Take the entries that follow and return exactly the lines from the one holding "The height and width of the screenshot is (1012, 1619)." through the one holding "You are a computer-use agent. 1920x1080", both included. Nothing else is needed.

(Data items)
=-=-=
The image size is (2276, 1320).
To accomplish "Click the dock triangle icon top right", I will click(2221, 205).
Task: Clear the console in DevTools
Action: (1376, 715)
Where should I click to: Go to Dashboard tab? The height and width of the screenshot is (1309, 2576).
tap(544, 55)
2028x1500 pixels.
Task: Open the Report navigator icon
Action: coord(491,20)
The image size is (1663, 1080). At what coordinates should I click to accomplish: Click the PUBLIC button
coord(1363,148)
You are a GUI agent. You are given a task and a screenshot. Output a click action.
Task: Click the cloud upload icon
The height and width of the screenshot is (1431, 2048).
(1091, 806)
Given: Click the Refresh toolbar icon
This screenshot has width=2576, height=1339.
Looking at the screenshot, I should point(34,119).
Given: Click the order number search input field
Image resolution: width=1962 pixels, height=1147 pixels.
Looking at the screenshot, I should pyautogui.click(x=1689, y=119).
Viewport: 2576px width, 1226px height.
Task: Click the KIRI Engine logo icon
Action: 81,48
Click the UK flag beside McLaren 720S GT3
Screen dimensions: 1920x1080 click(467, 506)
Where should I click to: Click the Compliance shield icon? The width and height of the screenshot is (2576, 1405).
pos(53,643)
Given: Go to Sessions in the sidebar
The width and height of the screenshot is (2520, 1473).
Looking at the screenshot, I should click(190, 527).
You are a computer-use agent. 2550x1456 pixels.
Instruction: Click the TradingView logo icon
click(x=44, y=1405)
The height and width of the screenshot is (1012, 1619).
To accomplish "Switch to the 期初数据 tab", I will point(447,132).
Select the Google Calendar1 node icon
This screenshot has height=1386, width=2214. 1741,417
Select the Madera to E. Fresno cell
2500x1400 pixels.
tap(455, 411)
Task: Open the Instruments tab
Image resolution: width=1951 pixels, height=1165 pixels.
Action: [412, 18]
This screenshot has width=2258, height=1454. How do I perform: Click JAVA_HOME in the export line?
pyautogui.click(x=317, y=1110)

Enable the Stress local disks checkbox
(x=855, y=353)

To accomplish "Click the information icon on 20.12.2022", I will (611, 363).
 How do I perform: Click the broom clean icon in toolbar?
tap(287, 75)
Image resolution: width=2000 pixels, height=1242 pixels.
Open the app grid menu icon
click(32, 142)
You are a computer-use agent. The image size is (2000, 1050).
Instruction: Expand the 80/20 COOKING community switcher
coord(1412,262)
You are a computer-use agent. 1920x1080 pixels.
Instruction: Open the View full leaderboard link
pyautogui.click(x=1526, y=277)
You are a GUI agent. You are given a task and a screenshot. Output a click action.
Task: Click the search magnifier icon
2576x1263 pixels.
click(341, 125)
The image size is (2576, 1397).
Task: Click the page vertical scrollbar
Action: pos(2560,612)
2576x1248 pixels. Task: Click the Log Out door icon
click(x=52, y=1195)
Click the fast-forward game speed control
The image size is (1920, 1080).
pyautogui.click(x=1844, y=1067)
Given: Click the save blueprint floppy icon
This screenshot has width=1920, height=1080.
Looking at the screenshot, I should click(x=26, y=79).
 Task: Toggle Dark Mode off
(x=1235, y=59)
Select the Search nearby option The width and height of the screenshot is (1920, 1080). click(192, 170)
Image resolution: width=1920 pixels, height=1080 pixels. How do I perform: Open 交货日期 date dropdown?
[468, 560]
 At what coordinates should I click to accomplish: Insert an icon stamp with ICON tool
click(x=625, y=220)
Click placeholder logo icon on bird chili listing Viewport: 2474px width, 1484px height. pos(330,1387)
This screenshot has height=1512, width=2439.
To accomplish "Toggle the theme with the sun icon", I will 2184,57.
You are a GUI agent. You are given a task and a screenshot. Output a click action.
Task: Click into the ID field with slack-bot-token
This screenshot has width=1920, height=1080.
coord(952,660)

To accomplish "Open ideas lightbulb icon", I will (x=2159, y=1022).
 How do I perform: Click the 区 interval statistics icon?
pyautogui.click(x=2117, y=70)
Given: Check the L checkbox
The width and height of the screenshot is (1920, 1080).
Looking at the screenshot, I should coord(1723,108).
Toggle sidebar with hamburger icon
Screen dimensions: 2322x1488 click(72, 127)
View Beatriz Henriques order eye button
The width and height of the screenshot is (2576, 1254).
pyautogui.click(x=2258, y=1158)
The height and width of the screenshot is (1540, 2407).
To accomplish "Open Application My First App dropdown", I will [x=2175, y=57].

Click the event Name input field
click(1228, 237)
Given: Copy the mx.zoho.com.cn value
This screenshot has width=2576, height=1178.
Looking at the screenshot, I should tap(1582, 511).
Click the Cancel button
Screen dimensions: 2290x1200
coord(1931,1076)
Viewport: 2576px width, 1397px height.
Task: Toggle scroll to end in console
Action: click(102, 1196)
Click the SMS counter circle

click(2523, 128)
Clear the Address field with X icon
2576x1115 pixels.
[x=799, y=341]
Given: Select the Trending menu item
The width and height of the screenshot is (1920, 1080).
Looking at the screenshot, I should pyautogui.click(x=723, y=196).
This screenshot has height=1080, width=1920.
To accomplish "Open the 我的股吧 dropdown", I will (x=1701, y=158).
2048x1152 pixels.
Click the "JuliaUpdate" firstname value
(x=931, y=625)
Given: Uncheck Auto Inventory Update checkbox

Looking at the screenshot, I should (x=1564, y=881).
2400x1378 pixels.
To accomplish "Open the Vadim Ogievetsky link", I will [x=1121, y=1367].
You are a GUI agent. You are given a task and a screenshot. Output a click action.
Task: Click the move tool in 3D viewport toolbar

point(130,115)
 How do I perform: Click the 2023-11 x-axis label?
=-=-=
◆ OUTPUT BELOW:
The height and width of the screenshot is (1012, 1619).
To accomplish "Switch to the 期初数据 tab", I will point(447,132).
Select the Google Calendar1 node icon
This screenshot has height=1386, width=2214. 1741,417
Select the Madera to E. Fresno cell
2500x1400 pixels.
tap(455, 411)
Task: Open the Instruments tab
Image resolution: width=1951 pixels, height=1165 pixels.
Action: [412, 18]
This screenshot has width=2258, height=1454. How do I perform: Click JAVA_HOME in the export line?
pyautogui.click(x=317, y=1110)

Enable the Stress local disks checkbox
(x=855, y=353)

To accomplish "Click the information icon on 20.12.2022", I will (611, 363).
 How do I perform: Click the broom clean icon in toolbar?
tap(287, 75)
Image resolution: width=2000 pixels, height=1242 pixels.
Open the app grid menu icon
click(32, 142)
You are a computer-use agent. The image size is (2000, 1050).
Instruction: Expand the 80/20 COOKING community switcher
coord(1412,262)
You are a computer-use agent. 1920x1080 pixels.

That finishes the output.